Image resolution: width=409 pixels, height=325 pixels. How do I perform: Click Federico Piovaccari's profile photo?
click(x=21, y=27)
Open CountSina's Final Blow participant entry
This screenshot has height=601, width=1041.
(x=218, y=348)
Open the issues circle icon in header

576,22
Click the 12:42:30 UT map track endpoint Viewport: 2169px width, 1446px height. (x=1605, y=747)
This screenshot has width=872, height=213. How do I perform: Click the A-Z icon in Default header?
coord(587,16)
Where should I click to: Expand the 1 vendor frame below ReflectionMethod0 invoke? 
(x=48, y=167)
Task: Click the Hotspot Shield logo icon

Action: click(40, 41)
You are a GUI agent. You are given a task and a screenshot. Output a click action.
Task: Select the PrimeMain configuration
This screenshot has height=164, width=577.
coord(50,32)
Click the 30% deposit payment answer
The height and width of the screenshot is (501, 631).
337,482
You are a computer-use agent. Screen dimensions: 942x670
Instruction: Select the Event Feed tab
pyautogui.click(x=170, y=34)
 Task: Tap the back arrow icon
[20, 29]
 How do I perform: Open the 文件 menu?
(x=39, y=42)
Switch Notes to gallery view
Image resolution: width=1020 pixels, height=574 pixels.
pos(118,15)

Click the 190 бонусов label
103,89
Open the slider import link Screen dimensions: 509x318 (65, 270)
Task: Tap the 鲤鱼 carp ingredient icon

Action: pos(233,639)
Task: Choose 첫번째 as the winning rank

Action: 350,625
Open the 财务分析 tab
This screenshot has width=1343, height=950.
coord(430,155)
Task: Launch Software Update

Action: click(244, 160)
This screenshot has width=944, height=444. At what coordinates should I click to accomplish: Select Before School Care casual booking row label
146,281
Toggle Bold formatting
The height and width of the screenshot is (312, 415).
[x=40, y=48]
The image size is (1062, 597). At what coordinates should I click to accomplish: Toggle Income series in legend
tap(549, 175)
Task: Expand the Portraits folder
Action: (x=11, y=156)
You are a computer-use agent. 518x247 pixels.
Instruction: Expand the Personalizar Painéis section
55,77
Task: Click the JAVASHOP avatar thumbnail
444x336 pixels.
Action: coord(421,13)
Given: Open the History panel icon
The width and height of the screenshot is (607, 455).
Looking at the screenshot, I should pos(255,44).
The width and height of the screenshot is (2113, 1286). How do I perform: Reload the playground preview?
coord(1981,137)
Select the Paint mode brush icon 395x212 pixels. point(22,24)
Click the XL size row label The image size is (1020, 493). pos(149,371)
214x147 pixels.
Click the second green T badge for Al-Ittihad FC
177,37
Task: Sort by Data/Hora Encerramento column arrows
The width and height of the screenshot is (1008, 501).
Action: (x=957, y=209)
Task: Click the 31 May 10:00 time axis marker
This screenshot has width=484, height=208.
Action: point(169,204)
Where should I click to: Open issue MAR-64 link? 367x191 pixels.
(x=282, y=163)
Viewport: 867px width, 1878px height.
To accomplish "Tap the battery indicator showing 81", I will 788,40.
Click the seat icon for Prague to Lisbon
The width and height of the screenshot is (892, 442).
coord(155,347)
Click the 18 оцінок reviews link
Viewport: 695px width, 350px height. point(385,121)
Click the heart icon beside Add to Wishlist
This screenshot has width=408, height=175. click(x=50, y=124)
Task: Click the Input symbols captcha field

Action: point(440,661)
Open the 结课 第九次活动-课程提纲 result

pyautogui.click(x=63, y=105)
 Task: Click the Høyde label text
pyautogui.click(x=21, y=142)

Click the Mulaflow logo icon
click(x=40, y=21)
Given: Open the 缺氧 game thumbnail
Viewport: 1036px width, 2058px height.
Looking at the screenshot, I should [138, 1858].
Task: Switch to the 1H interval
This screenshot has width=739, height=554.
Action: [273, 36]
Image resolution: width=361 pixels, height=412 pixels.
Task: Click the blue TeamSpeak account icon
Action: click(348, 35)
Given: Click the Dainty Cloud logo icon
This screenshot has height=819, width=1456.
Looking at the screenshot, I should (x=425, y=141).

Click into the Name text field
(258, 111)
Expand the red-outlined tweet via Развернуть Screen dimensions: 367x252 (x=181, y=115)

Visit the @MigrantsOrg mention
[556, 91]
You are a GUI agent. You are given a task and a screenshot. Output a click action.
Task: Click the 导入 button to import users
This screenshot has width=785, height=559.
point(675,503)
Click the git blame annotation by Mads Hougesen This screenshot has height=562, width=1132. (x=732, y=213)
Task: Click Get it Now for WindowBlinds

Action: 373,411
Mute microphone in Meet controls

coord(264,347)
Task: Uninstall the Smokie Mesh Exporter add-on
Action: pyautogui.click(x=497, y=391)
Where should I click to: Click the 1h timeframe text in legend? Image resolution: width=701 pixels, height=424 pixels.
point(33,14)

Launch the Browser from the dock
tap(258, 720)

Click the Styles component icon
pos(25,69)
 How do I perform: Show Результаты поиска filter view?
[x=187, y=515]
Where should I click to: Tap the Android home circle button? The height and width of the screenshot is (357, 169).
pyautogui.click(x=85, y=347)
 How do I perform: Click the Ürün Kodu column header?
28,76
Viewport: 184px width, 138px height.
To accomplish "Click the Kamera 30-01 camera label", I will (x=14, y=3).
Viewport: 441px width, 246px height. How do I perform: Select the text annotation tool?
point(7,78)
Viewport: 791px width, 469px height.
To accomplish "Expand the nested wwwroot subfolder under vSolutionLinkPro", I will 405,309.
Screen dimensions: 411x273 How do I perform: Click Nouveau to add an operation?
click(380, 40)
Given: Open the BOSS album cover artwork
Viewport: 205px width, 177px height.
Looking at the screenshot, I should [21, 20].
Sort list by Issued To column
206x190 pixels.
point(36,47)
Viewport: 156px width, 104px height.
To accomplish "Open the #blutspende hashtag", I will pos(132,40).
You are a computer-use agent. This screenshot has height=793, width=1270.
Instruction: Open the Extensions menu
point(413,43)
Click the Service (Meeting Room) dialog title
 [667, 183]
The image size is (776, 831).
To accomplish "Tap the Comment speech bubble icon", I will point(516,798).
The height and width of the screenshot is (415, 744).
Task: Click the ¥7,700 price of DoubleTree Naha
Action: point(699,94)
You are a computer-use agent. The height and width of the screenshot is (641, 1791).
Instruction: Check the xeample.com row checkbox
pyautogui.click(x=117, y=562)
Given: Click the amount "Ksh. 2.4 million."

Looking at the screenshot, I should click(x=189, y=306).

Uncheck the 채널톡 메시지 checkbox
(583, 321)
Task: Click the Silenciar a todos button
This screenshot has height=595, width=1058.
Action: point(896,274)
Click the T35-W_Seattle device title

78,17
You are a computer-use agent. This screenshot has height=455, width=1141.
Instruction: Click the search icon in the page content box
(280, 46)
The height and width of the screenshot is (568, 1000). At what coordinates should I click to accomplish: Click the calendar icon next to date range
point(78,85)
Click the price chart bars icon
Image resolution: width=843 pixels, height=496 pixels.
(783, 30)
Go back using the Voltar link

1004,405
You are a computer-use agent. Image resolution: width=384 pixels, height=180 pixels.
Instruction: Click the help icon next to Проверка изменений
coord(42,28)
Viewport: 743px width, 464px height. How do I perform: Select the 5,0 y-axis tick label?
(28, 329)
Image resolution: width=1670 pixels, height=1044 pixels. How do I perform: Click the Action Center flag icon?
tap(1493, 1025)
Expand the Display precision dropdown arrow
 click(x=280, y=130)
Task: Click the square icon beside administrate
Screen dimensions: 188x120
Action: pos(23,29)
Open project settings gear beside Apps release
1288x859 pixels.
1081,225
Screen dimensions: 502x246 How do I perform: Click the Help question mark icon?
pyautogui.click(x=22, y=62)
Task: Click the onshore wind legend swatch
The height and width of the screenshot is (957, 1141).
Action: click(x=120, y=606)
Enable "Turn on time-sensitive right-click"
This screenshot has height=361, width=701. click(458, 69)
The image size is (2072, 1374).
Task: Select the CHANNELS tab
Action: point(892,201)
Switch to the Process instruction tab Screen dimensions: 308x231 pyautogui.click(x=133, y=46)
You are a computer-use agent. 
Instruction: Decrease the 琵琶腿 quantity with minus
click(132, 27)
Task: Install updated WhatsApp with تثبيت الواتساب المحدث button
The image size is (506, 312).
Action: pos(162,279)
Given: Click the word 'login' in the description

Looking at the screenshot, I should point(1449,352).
·····
> _Exercise_
Can you express the data as a Markdown table with columns Row and Text, starting with its first line and going on through the line with "coord(50,32)", numbering each line and leaving out blank ones?

> _Written answer_
| Row | Text |
|---|---|
| 1 | Image resolution: width=409 pixels, height=325 pixels. How do I perform: Click Federico Piovaccari's profile photo? |
| 2 | click(x=21, y=27) |
| 3 | Open CountSina's Final Blow participant entry |
| 4 | This screenshot has height=601, width=1041. |
| 5 | (x=218, y=348) |
| 6 | Open the issues circle icon in header |
| 7 | 576,22 |
| 8 | Click the 12:42:30 UT map track endpoint Viewport: 2169px width, 1446px height. (x=1605, y=747) |
| 9 | This screenshot has width=872, height=213. How do I perform: Click the A-Z icon in Default header? |
| 10 | coord(587,16) |
| 11 | Where should I click to: Expand the 1 vendor frame below ReflectionMethod0 invoke?  |
| 12 | (x=48, y=167) |
| 13 | Task: Click the Hotspot Shield logo icon |
| 14 | Action: click(40, 41) |
| 15 | You are a GUI agent. You are given a task and a screenshot. Output a click action. |
| 16 | Task: Select the PrimeMain configuration |
| 17 | This screenshot has height=164, width=577. |
| 18 | coord(50,32) |